More Positive Lifestyle Moves
According to the National Institutes of Health, research has shown that hip protectors can decrease the risk of hip fracture among people who are at high risk for falls. Most hip protectors are washable undergarments that fit over the hips. On each side of the garment is a thin layer of lightweight foam plastic. Hip protectors are typically worn by people who have an unstable stride or posture and by people who tend to fall down (with the main impact near the hip) rather than the more typical fall forward (with the main impact on the hands or knees). However, studies have found that up to one-third of people refused to wear hip protectors or wore them for only limited periods.
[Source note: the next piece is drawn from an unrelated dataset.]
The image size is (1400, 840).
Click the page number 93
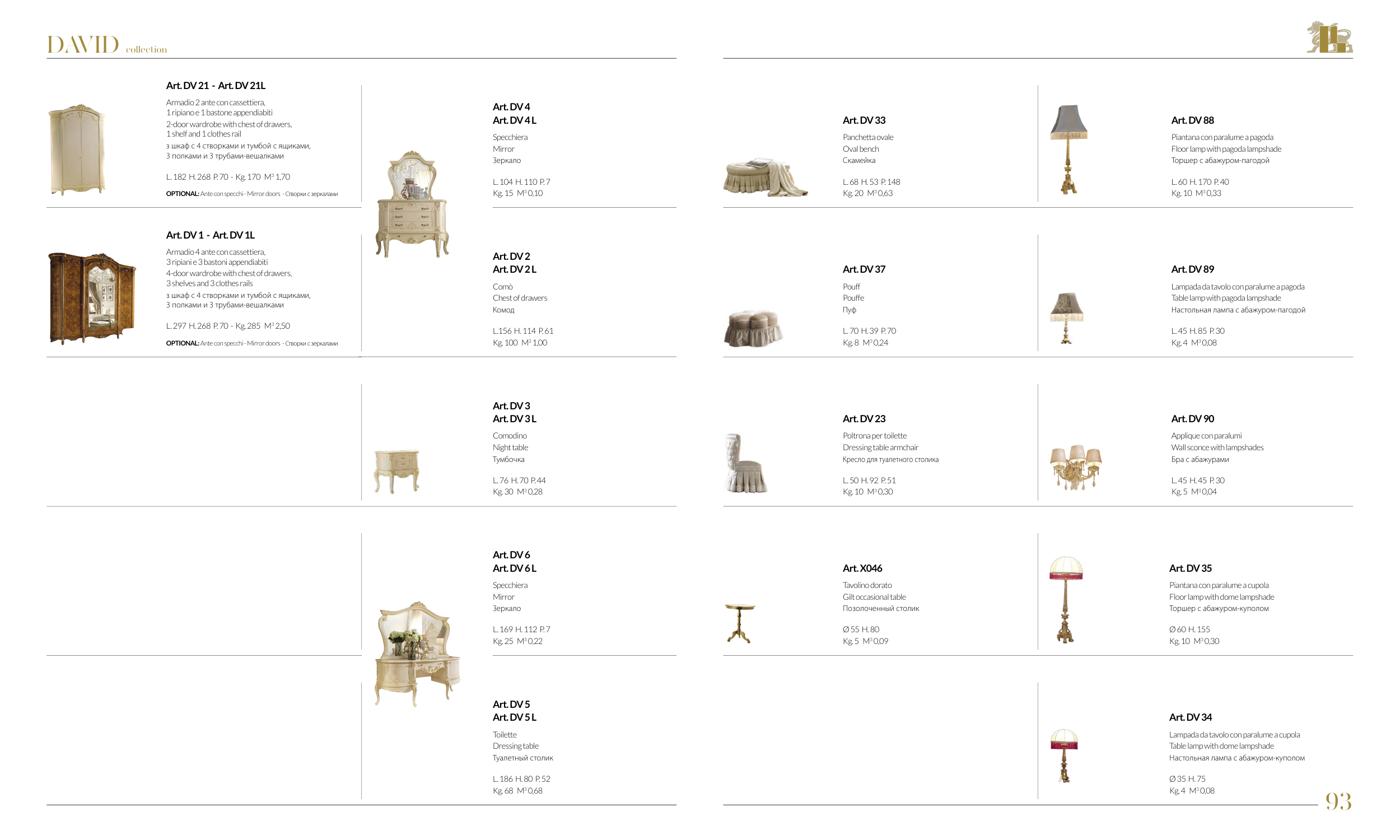[x=1338, y=801]
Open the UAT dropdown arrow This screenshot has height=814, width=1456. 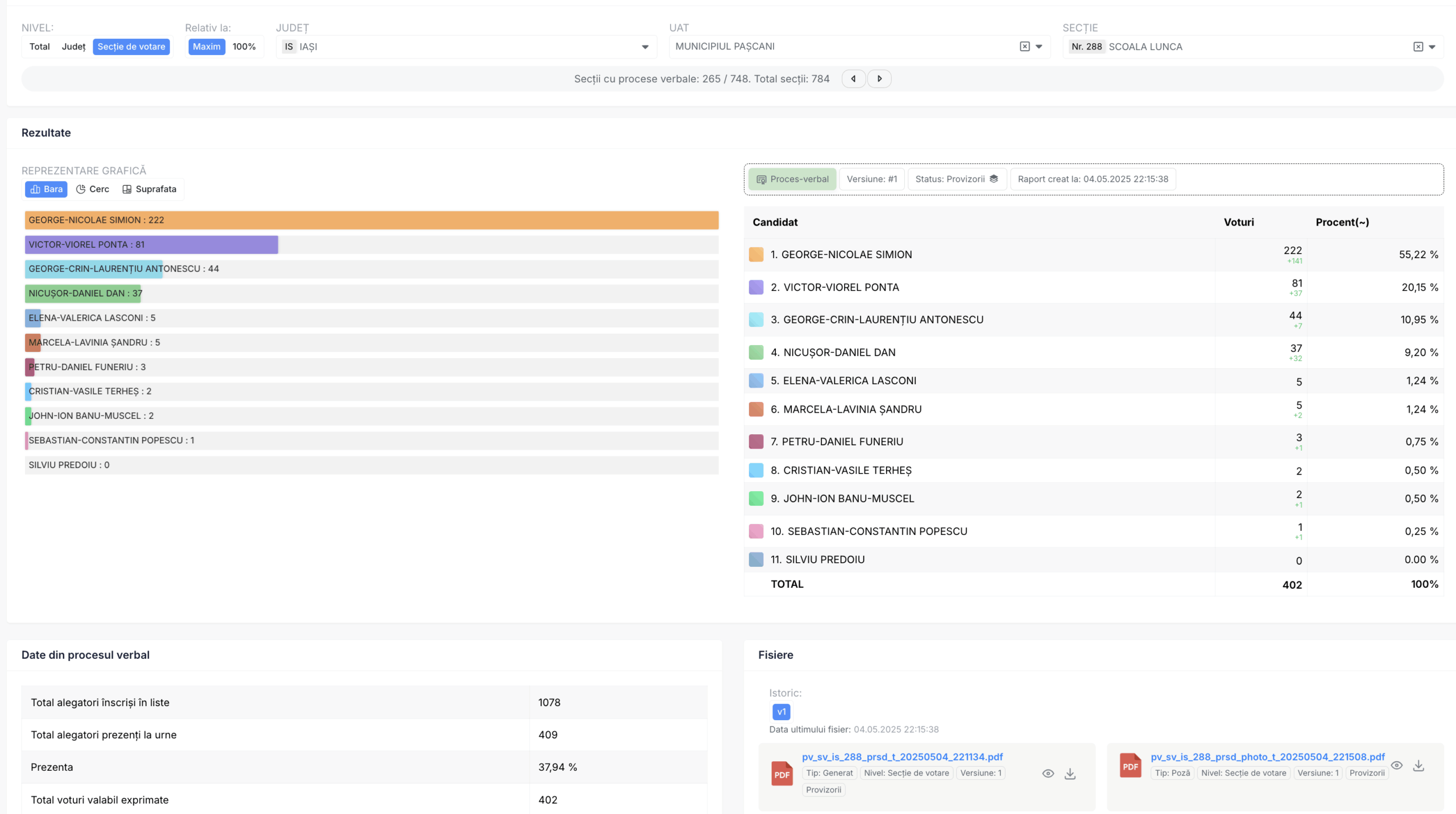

If this sounds like you, it may be time to rethink your strategy to help preserve your independence.
Another vital lifestyle change if you are a smoker is to quit. Tobacco is toxic to your bones, putting you at higher risk for low bone mass and osteoporosis. Excessive alcohol intake also may be damaging to your bones, and people who drink heavily tend to have more bone loss and fractures due to poor nutrition and an increased risk of falling. On the other hand, moderate drinking may improve bone strengthin post-menopausal women.
Senior bone fractures are no joking matter. If you've experienced a break, take the time to create a personal health plan by implementing the ideas in our 5-part series under your doctor's guidance.